8,518 posts, read 15,639,558 times
Reputation: 7711
Quote:
Originally Posted by blazejen View Post
I've posted about this relationship I'm in a few times before. I live with my bf/pseudo-fiance and we have lived together for 2 years. We've had issues, for sure, and we have tried to break up numerous times, but every time we talk through it. He has always talked and talked and talked ad nauseum. Until about 1 month ago, he was extremely sensitive (more so than me - and I am dam* sensitive!) and always addressed my feelings if I told him about them. He said he felt that whenever we have an issue we should tell each other about it.

Fast forward to last 3 times I've shared an issue. In the past month, he has just said "hmph." and ignored it. Very weird. Mainly a weird contrast. So strange I wonder if he talked to one of his hyper-masculine friends about how to end arguments in a relationship and was given the advice, "Say nothing."

Example1:
Me: "It's really bothering me that you play WoW all evening and all weekend. We used to do things together outside, etc.
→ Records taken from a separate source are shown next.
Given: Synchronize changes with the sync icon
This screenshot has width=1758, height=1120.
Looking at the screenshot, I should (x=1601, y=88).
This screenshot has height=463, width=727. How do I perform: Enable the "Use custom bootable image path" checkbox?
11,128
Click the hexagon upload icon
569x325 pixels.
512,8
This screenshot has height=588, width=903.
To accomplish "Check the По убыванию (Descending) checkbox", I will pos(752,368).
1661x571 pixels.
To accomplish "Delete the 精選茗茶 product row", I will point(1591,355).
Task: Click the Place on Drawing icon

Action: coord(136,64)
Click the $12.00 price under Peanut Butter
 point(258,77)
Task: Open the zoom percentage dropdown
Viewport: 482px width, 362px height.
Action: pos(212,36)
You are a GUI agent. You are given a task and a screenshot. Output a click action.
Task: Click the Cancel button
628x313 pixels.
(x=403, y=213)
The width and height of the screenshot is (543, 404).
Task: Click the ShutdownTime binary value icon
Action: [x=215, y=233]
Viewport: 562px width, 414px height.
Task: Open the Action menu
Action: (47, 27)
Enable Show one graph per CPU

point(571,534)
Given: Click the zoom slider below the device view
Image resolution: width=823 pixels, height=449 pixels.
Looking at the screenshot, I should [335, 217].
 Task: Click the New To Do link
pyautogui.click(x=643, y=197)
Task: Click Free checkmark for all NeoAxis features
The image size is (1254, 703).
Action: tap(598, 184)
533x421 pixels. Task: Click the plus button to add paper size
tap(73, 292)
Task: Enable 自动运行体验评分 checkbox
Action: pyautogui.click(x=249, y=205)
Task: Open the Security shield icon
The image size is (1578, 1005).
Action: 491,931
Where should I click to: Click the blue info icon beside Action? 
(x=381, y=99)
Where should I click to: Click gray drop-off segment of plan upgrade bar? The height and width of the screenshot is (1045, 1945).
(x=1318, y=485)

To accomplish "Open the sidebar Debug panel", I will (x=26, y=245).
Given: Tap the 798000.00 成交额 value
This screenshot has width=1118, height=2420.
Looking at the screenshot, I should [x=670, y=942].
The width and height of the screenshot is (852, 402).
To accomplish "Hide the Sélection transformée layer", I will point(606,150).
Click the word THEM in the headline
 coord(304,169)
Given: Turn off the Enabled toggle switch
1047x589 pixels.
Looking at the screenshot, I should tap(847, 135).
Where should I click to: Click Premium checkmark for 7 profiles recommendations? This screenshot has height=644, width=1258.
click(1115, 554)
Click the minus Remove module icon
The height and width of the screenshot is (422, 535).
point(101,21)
And now that game seems to have become what I ussed to be to you. I think I'm getting jealous..."
Him: "Hmph." *returns to playing his game*

Ex2:
Me: "It really bothers me that you encourgaed your mother in disparaging my educational endeavour."
Him: "Hmph. What am I supposed to say? I agree with her."

Ex3: (last Friday when he started to talk to me while he was playing Wow and I was talking to him about something and realized he wasn't responding and I said, "Mike?" and he snapped at me and said "WHAT!")
Him (30 mins later): "What's wrong?"
Me: "I'm still a little annoyed that you snapped at me. I feel that you were treating me like that kid next door that gets on your nerves."
Him: "You were acting like him."
Me: "Well, I don't think there's any reason to snap at me."
Him: *storms off and downstairs*

Me: *30 minutes later* "Why do you keep ignoring me when I tell you how I feel about something? Why can't you just apologize for snapping and tell me you'll try not to do it anymore?"
Him: "What I'm supposed to chase you around the house begging for your forgiveness?"

Anyway, I don't know what's up. Maybe he just feels that eventually I'll break up with him and leave...

It's just strange - because he has *always* in the 2.5 years we've been together, been The Communicator. It hasn't always been constructive - in fact he's lousy and always pulls out these absurd absolutes (e.g., "You always _____" when I don't) but he's always been willing to talk.

Now he just plays the stupid game night and day every moment when he's not working. And doing anything else is a huge inconvenience because it will interfere with his WoW time. Just weird.
Sounds like you're dating a child. Dump him.